Netflix reported quarterly earnings slightly better than analysts expected on Thursday, saying it is staying focused on what it can control as the overall economy is roiled by US President Donald Trump’s trade war.

The streaming television service declared itself “off to a good start in 2025” with a profit of $2.9 billion on revenue of $10.5 billion in the first quarter of the year.

Netflix reports that revenue grew thanks to higher subscription and ad earnings and the timing of some expenses.

Shares in the Silicon Valley-based company were up nearly three percent in after-market trades.

“The will-they-or-won’t-they tariff situation is destruction to many industries and will make entertainment more expensive to produce,” said Emarketer senior analyst Ross Benes.

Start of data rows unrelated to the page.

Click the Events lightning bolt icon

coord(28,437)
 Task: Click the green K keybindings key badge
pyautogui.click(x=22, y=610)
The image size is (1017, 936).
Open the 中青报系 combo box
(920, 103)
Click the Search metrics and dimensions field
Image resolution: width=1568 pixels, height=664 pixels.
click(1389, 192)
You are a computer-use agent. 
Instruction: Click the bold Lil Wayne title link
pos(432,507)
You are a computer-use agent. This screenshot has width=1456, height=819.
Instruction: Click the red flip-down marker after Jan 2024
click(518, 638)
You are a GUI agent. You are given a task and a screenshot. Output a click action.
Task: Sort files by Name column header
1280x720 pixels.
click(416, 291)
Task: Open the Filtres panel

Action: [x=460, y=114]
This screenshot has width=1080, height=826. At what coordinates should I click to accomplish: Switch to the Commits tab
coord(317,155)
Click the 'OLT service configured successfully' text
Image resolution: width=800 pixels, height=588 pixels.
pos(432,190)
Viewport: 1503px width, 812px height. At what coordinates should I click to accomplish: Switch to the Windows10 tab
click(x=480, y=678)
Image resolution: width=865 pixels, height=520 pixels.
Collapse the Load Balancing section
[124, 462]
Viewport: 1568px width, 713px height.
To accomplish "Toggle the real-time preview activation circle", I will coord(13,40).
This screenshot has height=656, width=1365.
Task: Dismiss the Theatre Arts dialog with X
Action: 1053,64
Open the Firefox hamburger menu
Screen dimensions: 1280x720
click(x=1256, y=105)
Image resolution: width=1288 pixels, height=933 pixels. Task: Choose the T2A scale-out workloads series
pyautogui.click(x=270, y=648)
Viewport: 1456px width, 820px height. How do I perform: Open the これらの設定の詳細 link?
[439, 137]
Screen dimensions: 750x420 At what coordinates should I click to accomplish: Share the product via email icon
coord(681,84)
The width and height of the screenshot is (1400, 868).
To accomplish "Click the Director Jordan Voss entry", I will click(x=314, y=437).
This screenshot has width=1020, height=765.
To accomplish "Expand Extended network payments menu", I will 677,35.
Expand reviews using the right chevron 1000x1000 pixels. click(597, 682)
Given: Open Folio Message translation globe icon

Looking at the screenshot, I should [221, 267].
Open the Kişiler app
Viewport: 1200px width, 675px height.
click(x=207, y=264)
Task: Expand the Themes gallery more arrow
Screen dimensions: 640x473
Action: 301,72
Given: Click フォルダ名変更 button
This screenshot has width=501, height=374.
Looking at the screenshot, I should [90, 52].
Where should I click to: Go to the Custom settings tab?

“But Netflix is poised to withstand the strain better than most of its competitors, at least initially, due to its low reliance on ad revenues and its favorable cancellation rates compared to its peers.”

Netflix co-chief executive Greg Peters told financial analysts on an earnings call that the company is paying close attention to consumer sentiment and the direction of the broader economy.

“We remain focused on the things that we can control, and improving the value of Netflix is the big one,” co-chief executive Ted Sarandos added.

“Historically, in tougher economies, home entertainment value is really important to consumer households.”

According to Sarandos, Netflix spends most of its money on content in the United States but produces original shows or films in some 50 countries.